But let me sketch a proof. In infinite dimensions, we need to be a little careful about topologies. Let $\newcommand{\mc}{\mathcal}\mc T(H)$ be the trace-class operators on $H$ with norm $\newcommand{\tr}{\operatorname{tr}}$$\|x\|_1 = \tr(|x|)$, and $\mc B(H)$ the algebra of all bounded operators with norm $\|\cdot\|$. As usual, $\mc T(H)$ is the predual of $\mc B(H)$ with duality $\langle x, t \rangle = \tr(xt)$.

Let $c:\mc T(H) \rightarrow \mc T(H)$ be a linear map which is completely positive. But what exactly do we mean by "completely positive" here? For $M_n(\mc T(H))$ is not a C$^*$-algebra, and so doesn't immediately have a notion of positivity (but see note 2 below). For now, we proceed as follows. As $c$ is positive, it is bounded (see note 1). Thus we can form $c^*$, a map on $\mc B(H)$, and demand that this is completely bounded.

*What you need to do*:
According to the passage on completely positive maps, why is the map c bounded?

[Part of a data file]
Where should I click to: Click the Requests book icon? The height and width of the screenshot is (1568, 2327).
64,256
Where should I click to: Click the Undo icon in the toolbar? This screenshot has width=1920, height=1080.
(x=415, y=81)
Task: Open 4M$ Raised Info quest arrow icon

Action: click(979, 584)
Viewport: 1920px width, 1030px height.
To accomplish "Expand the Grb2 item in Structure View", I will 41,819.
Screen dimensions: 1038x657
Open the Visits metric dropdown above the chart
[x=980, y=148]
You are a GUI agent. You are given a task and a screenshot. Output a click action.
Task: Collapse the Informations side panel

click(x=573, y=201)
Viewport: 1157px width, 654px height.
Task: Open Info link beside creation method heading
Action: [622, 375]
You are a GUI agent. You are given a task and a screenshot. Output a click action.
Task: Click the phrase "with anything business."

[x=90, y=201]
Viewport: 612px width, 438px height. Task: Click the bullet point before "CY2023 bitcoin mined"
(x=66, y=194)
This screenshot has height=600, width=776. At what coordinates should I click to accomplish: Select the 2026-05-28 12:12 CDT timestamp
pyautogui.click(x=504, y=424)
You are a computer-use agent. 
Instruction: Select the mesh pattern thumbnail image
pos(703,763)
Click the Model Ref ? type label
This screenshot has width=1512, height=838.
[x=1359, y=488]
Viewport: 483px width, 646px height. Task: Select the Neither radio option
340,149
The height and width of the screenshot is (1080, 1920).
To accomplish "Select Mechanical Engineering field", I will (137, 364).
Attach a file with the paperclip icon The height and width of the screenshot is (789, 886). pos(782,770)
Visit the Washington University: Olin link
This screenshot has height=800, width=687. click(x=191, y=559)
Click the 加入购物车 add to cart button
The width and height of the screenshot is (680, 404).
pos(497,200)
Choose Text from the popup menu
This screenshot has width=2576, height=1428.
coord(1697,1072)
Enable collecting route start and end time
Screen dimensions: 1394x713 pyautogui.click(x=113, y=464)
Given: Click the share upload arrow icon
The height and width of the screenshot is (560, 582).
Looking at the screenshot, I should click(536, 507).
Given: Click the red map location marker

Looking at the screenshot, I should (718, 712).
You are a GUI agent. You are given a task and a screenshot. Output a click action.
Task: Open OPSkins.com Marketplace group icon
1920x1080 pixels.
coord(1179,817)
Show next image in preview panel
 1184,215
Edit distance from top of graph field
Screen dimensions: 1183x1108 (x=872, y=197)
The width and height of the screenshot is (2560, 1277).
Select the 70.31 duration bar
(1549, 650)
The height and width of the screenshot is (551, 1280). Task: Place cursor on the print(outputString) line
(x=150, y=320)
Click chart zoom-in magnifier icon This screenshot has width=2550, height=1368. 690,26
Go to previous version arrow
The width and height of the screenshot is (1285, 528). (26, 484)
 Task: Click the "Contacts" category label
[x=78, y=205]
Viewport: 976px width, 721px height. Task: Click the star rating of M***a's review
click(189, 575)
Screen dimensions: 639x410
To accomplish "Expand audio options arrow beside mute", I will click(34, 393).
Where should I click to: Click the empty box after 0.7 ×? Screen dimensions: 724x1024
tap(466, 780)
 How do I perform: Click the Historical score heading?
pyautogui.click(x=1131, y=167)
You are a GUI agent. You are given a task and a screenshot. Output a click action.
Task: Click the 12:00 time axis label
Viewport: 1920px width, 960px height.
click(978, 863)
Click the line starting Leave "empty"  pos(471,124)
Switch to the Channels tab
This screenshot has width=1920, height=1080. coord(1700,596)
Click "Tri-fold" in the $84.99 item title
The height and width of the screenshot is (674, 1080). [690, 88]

*Solution to the problem*:
It is bounded because it is positive.